Mrs Mojisola Christianah Adeyeye, Director- General, National Agency for Food and Drug Administration and Control (NAFDAC) has condemned the attack on its Kaduna state office.
The NAFDAC boss condemned the attack during a visit to the agency’s office on Monday.
She said that the drugs and other products are taken away were fake and counterfeit and would affect the lives of people who use them.
Adeyeye described the incident as shocking and appealed to residents not to take or buy drugs from illegitimate persons because their lives would be at risk.
“My plea to residents is not to take the drugs because their lives are so precious. This is not #EndSARS protest. When I was called and told about it, l couldn’t believe it but seeing it, in reality, is so shocking.
“This is not also stealing but waging war on government properties.

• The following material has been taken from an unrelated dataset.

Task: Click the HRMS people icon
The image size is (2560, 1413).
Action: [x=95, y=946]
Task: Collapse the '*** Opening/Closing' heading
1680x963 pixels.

“NAFDAC aim is to save lives. We cannot be derailed with this happening because it is devastating news. With the happening, it will slow our work a little but we are on the rebound and that’s why I am here,” Christianah-Adeyeye said.
She appealed to the staff to be calm as the agency would look for a way forward.
“I am sorry for the happening because it is an invasion on your private space trying to safeguard the people,” she said.
The NAFDAC boss said an insurance company would visit the agency to evaluate the damage.
“We cannot touch anything for now until the insurance company comes to see it. This is a way to destroy a nation and what has happened here should be a turning point.
“I pray this should be the last time that young people destroy government properties because NAFDAC is going to spend a lot of money to renovate the office,” she said.
Also speaking, the state Coordinator, Mr Natim Mullah-Dadi said he was afraid that some people may buy some of the drugs which could result in health complications.
According to Mullah-Dadi, everything that is in the warehouse of the agency was removed by the hoodlums.
”The hoodlums took away drugs, foods, chemicals, packaged water, medical devices, conditioners, laptops, photocopiers, generator batteries, diesel, windows, chairs and tables,’” he said.
The coordinator added that the products could harm people who purchase them while the chemicals could explode if not properly handled.
He appealed to the looters to return the drugs and chemicals.